**CONSIGNE**
Recopiez à l'identique le passage de l'article sur Rachida Dati qui commence par « En cette soirée » et s'arrête après « désormais chez elle. ».

**EXTRAIT DU TEXTE**
En cette soirée du 11 janvier, les salons de la mairie du VIIe brillent de mille feux. Sous les ors XVIIIe siècle de l'hôtel de Villars, plus de 400 personnes se pressent pour recevoir les voeux de celle qui préside aux destinées de l'arrondissement depuis 2008. Militaires en uniforme, curés en col romain, notables endimanchés... Mme la maire passe d'un groupe à l'autre. Tout juste revenue de vacances, Rachida Dati virevolte, embrasse des joues par dizaines, serre des mains par poignées. Elle est désormais chez elle.
Le pari était pourtant loin d'être gagné. Trois ans plus tôt, rares étaient ceux qui croyaient à ses chances d'enracinement dans ce quartier huppé de la capitale: trop "beurette" pour un électorat catholique et conservateur, trop "bling-bling" pour un arrondissement "vieille France" et traditionaliste. "Certains me prédisaient même une défaite, se souvient l'ancienne garde des Sceaux. Aujourd'hui, ils en sont pour leurs frais."

**RELEVÉ**

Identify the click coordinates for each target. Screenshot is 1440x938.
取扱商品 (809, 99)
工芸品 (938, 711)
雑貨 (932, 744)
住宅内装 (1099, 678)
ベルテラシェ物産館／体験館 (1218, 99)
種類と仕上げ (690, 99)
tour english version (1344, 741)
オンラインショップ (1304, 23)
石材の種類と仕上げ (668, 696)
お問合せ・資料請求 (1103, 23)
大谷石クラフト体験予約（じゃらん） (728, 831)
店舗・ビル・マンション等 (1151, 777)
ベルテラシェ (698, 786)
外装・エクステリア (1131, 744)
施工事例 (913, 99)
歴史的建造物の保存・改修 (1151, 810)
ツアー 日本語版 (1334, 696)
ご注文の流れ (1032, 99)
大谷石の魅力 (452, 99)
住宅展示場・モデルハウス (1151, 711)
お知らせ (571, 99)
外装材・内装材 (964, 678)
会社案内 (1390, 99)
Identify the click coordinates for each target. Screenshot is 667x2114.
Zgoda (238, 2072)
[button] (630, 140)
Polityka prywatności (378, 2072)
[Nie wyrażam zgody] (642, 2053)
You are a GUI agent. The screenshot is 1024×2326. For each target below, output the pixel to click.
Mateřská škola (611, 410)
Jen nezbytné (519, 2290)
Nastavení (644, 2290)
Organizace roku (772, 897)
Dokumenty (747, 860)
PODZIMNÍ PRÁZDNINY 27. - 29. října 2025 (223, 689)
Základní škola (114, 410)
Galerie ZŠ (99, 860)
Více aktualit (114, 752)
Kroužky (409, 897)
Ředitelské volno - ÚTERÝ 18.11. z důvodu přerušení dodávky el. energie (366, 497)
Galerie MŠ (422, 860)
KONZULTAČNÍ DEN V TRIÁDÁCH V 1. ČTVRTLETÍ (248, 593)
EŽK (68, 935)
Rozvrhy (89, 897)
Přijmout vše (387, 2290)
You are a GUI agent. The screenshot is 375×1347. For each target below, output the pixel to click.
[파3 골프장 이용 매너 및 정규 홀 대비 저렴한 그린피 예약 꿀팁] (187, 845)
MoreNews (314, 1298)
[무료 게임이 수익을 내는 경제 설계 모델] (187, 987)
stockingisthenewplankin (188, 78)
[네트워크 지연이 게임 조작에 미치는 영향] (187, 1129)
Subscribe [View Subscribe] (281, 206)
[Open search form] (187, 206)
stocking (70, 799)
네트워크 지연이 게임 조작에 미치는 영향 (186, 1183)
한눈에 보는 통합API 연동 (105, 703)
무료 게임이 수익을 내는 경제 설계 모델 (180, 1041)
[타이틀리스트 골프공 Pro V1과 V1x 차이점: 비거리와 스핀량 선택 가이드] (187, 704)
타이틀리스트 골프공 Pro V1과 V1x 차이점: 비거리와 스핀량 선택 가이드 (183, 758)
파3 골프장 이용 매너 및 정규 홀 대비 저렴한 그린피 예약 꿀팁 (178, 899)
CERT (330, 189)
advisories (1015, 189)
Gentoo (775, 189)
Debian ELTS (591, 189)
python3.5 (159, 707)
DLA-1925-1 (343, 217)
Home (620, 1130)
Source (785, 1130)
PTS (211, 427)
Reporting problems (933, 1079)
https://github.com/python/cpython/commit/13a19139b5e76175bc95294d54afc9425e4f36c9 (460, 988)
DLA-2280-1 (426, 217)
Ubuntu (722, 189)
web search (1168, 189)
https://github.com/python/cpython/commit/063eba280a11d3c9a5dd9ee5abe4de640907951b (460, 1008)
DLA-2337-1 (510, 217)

**EXERCICE CORRIGÉ**
En cette soirée du 11 janvier, les salons de la mairie du VIIe brillent de mille feux. Sous les ors XVIIIe siècle de l'hôtel de Villars, plus de 400 personnes se pressent pour recevoir les voeux de celle qui préside aux destinées de l'arrondissement depuis 2008. Militaires en uniforme, curés en col romain, notables endimanchés... Mme la maire passe d'un groupe à l'autre. Tout juste revenue de vacances, Rachida Dati virevolte, embrasse des joues par dizaines, serre des mains par poignées. Elle est désormais chez elle.